Not everyone agrees.  There has been some nit-picking already – suggestions that there is not enough violence, not enough emotion and that it glorifies war.   There is more than enough violence for me, and the intensity requires emotion.  As for glorifying war – if you think this glorifies war I think you must have a sick mind.  I walked out of the cinema praying that we never have to do something like that again.

The film does indicate a great deal about British society and where we have come from.  Some of the reactions to the film indicate how far we have fallen – since the days that we stood with our allies against Nazism.   Some of the reviews I’ve read show the level of irrationality and PC sickness that has infected the collective mind of the West.  From America I read complaints that there were not enough African-Americans and women in the film.  That is, my dear liberal American friends because it is a film about what happened – not a PC message to be passed on to the plebes through lying about history.  To the right-wing ideologues;  I’m sorry that Brad Pitt wasn’t in the film saving the limeys from their own stupidity as body parts fly all around.  To the left-wing ideologues; I guess you think Oprah should have been playing a Transgender pilot offering counselling sessions on the beach before rescuing everyone.   I don’t wish to act as a spoiler – but that s not how it pans out – because that is not how it panned out in history. Maybe take some time to read some history before you demand it be rewritten to suit your political agenda?!

On this side of the pond we have had some really sad reviews as well.  I have no problem with people who don’t actually like the film – but the worst I have read comes from someone who calls himself Grouse Beater  Basically its a bitter, spiteful anti-English rant claiming that the film is a pro-Brexit attack on Johnny Foreigner.  Yes seriously.  Sometimes ones own countrymen can really embarrass – is he really trying to earn us the title ‘whingeing Jocks’?  Because its such a whinge.  Dunkirk is not pro or anti_Brexit.  It’s a film about human survival, history and the horror of war.  Sometimes the Progressive Left need to try not to see everything through their own current political obsessions.

The French have complained that their part was not acknowledged (they held of the Germans for a couple of days which helped the troops to escape – along with 120,000 French troops) – but note again this was not a propaganda film, or a film glorifying war and because Nolan did not use CGI having battle scenes with the French and Germans would not have made sense.

But let me not finish on such a sour note.  I’ll leave the post-truth ideologues to their own wee safe space.  For the rest of you please go and see this film.  It’s not a safe space but it is something that will provoke, challenge, depress and encourage you.  This is a film that has to be experienced in the cinema, because of the cinematography and Hans Zimmer superb score.  Don’t miss it:

Marks – 9/10

PS.  After writing this I realised that I, and the film, had missed out something – the fact that there was a national day of prayer in Britain.  Maybe this had something to do with ‘the miracle of Dunkirk”.  Time to Call a National Day of Prayer

 

The Silence – A Review

 

3 comments

  1. I agree with you David – an excellent film, well worth seeing.
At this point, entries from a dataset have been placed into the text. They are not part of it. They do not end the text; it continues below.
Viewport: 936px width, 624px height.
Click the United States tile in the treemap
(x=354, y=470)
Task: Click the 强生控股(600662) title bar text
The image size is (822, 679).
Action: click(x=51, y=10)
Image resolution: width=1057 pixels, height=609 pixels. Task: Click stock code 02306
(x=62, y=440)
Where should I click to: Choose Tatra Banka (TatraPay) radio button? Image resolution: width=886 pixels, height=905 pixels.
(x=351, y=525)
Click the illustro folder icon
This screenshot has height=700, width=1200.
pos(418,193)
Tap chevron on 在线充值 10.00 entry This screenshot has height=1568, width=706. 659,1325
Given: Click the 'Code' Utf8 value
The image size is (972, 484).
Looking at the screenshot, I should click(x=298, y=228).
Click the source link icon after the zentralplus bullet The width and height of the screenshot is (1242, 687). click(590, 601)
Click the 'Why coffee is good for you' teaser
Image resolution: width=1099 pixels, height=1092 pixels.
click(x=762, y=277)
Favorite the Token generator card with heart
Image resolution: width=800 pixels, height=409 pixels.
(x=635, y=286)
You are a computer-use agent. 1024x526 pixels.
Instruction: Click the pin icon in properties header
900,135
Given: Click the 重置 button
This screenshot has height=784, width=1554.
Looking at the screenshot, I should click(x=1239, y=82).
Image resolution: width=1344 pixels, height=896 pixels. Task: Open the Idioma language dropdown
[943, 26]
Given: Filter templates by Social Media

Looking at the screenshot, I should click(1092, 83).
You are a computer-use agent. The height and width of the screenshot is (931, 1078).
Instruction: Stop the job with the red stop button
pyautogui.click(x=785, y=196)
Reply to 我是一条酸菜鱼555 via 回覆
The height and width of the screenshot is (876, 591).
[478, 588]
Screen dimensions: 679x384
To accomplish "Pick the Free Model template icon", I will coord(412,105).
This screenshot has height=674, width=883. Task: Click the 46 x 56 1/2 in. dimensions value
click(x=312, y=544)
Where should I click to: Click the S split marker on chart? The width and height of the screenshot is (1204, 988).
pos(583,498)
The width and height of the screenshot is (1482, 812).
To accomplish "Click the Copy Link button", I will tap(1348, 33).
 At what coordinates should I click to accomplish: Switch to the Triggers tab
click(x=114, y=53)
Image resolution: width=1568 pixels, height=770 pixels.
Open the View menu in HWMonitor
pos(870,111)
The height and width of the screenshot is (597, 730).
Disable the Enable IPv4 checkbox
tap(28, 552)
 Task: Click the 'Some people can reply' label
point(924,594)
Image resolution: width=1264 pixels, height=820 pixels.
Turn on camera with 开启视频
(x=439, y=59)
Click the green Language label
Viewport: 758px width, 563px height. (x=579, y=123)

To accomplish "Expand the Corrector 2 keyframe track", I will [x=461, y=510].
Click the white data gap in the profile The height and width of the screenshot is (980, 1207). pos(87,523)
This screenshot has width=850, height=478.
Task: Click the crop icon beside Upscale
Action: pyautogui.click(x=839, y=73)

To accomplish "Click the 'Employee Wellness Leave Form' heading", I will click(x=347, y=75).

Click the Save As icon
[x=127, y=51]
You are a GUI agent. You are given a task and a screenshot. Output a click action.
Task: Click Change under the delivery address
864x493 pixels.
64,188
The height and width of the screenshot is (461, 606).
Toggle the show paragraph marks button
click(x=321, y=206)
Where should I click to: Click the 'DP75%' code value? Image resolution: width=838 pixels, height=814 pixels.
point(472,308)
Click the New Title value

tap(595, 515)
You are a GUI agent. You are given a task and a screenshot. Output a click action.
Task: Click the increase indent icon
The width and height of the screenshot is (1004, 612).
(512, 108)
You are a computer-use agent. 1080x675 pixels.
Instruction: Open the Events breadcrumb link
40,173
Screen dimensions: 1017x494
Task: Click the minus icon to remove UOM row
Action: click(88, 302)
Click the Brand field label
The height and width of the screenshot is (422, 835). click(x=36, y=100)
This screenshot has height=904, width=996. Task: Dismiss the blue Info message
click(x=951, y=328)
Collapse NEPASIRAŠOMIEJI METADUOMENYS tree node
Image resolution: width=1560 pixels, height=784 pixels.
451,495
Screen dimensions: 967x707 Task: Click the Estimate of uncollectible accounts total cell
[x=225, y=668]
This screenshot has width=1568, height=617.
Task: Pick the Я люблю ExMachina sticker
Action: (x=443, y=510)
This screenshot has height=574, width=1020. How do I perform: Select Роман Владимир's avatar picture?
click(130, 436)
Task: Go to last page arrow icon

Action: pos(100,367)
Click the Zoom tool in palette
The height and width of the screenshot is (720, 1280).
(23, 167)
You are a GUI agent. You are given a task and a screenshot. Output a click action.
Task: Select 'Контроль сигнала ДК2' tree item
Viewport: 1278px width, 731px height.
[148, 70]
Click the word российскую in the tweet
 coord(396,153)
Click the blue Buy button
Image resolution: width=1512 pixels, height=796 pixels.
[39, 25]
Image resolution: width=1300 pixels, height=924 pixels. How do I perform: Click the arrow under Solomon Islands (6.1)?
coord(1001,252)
I attended with a 95 year-old who had been a radio operator and then ground crew engineer in the RAF in WW2, and we agreed as we left the cinema that it’s good that films like this are made, to help my generation understand more of what his generation lived through. Shame the national day of prayer didn’t get a mention though!

  2. My grandfather was at Dunkirk. To make it about Brexit is as weird as when American Rightwingers and Evangelical Chrisitans disliked Loving cause they thought it was a parable about same sex marriage. Idiots like Grouse Beater add nothing of value to film reviews.